§ Exercise data
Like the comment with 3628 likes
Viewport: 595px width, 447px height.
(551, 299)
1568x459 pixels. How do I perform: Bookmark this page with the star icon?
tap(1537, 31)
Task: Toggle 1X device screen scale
---
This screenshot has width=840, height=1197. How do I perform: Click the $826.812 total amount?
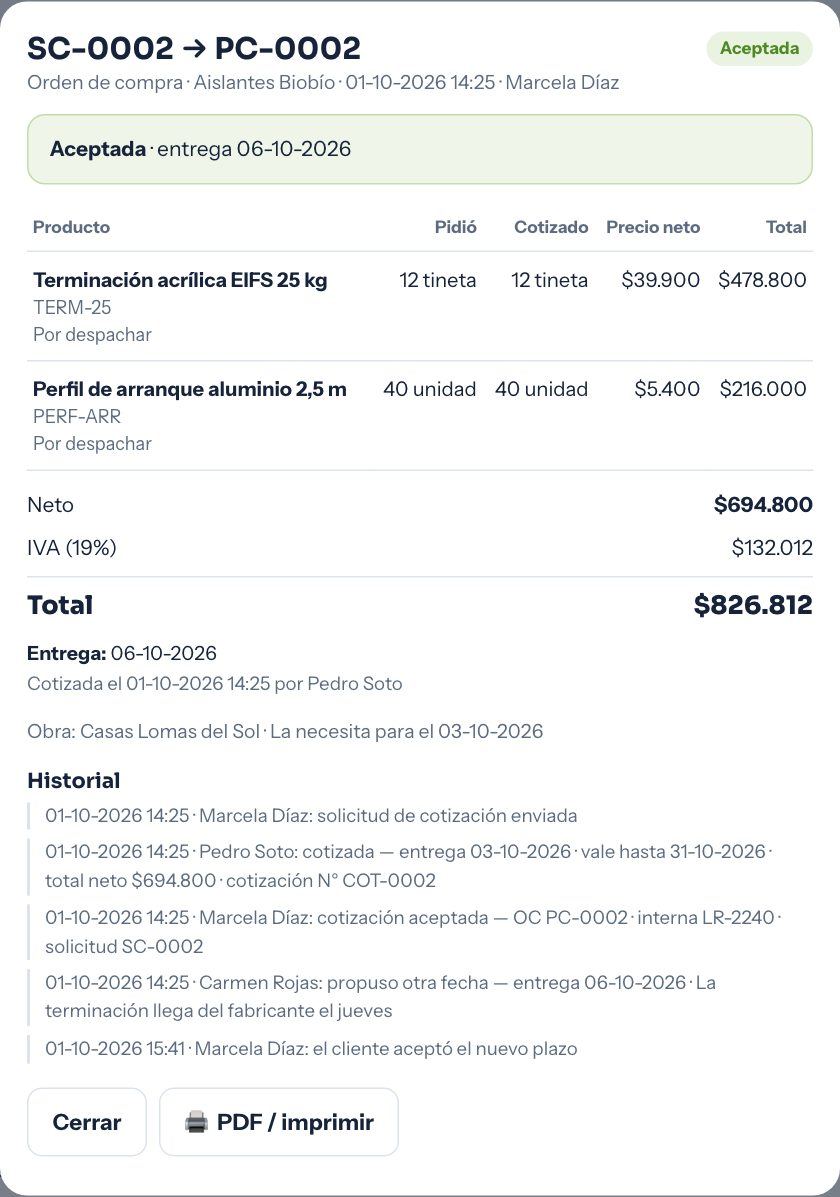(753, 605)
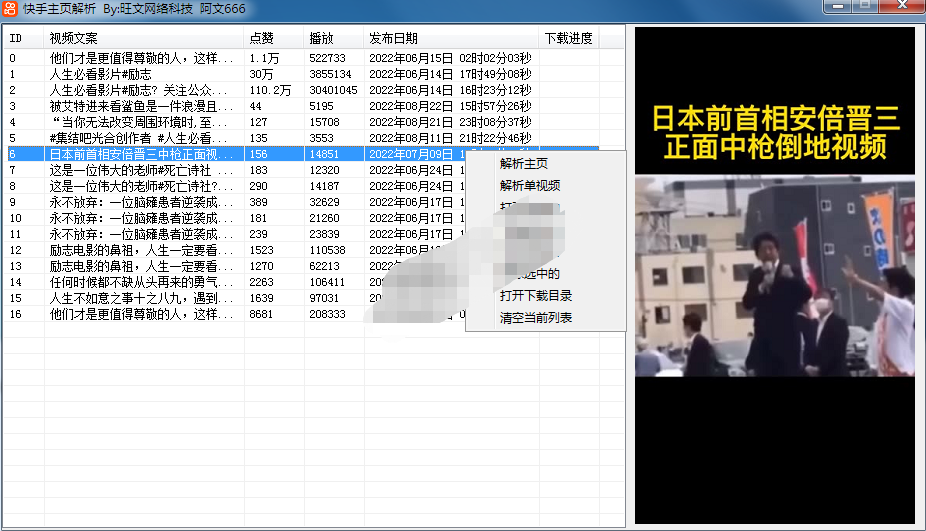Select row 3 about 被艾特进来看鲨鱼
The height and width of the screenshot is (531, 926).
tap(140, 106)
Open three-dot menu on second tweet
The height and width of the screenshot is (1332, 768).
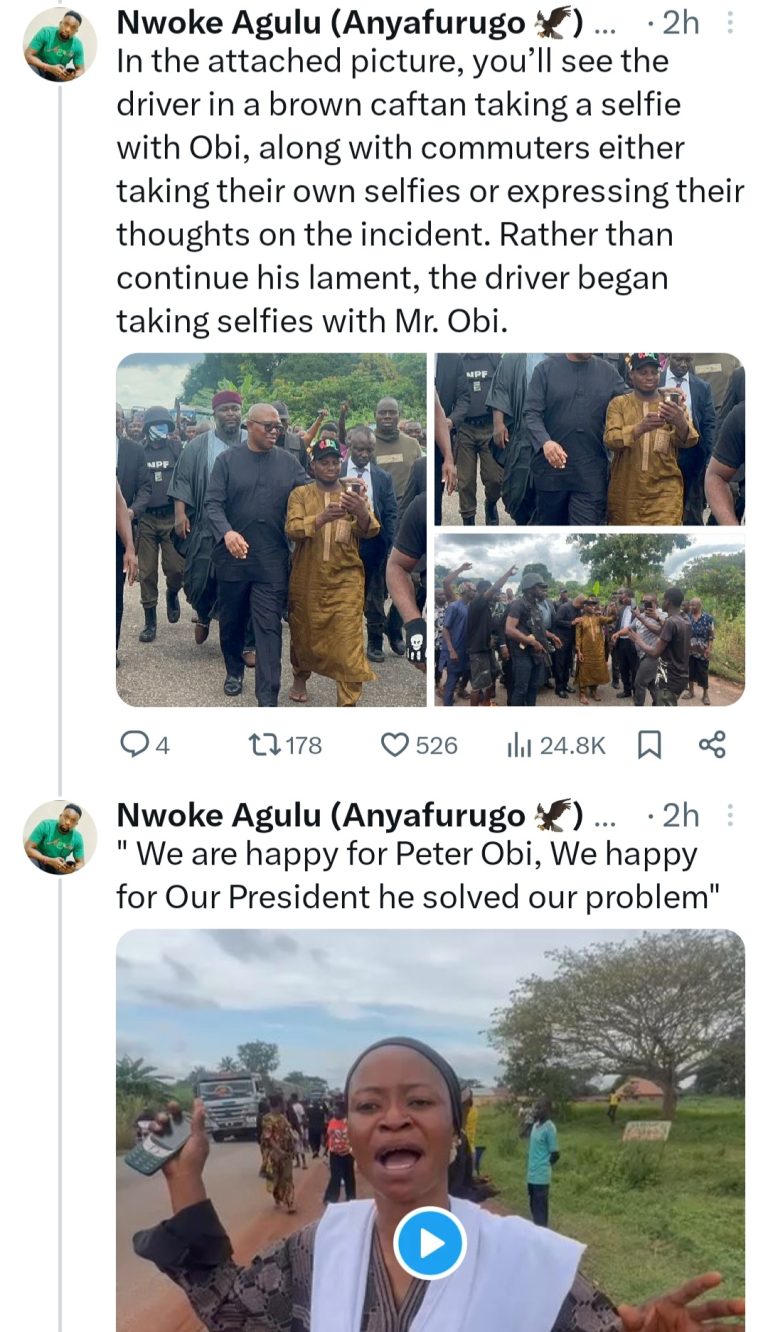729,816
* * *
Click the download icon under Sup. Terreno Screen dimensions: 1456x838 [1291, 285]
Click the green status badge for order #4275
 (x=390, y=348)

§ Work item
When you reach the line holding "1568x459 pixels. How" in the records above, begin reproducing exactly, stop after the line holding "Task: Toggle 1X device screen scale", and output nothing else.

§ Exercise solution
1568x459 pixels. How do I perform: Bookmark this page with the star icon?
tap(1537, 31)
Task: Toggle 1X device screen scale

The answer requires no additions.